The United States’s progress on implementing the beneficial ownership information (BOI) reporting requirements contained within the Corporate Transparency Act (CTA) earned it praise from the intergovernmental Financial Action Task Force (FATF).

The FATF upgraded the United States to “largely compliant” with its recommendations on transparency and beneficial ownership of legal persons. The designation, announced in a report published Tuesday, snaps a run of seven straight evaluations where the country was deemed noncompliant.

“The United States’s upgraded rating is a result of nearly a decade of hard work by the Treasury Department, along with our interagency partners, to stop the flow of dirty money through anonymous companies,” said Treasury Secretary Janet Yellen in a press release. “As the world’s largest economy, we have a unique responsibility to safeguard our financial system from criminal exploitation.

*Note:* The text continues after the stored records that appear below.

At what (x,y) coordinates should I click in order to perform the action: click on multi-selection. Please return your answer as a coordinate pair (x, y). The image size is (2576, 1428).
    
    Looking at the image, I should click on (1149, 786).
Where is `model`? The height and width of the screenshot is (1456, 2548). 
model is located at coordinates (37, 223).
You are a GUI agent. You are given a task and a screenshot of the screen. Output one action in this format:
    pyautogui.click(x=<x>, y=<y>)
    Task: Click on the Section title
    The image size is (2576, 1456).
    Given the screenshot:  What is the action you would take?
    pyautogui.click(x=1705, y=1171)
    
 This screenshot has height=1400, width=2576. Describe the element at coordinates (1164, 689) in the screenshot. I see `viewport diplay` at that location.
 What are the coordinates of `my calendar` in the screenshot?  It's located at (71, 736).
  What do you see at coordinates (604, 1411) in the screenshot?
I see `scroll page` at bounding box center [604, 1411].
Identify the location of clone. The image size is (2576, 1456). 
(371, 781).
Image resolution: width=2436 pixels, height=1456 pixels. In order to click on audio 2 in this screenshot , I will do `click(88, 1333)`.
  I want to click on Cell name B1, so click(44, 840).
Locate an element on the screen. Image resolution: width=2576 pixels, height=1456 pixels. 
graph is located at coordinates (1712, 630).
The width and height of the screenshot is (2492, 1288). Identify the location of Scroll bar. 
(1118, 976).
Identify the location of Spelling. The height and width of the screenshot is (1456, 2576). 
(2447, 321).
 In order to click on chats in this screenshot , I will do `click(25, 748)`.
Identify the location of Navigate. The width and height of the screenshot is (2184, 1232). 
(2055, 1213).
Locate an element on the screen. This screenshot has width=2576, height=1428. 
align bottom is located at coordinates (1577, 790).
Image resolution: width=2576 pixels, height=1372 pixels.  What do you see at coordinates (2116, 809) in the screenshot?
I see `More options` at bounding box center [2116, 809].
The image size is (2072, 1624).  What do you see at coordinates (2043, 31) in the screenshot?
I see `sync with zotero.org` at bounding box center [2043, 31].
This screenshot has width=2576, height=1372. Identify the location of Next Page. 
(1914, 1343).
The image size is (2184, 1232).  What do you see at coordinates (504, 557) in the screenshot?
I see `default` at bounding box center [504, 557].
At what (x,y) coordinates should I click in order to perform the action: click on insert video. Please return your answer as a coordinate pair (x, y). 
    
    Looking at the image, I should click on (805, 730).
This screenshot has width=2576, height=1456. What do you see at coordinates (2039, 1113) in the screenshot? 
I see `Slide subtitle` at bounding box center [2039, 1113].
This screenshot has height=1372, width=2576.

We’re fully committed to strengthening the implementation of the FATF’s global standards as we work to advance transparency and fairness across the U.S. financial system.”

The BOI reporting requirement of the CTA took effect Jan. 1 and requires reporting companies to file information about their beneficial owners to the Treasury’s Financial Crimes Enforcement Network by Jan. 1, 2025, or within 90 days if they create a new company in 2024. Though the FATF favors the rule, its constitutionality was called into question earlier this month by an Alabama judge’s ruling.

The Treasury announced March 11 it appealed the judge’s ruling.

Despite its praise for the United States, the FATF still flagged the country as noncompliant in three areas of its review, all of which related to the regulation, supervision, and reporting requirements of designated nonfinancial businesses and professions.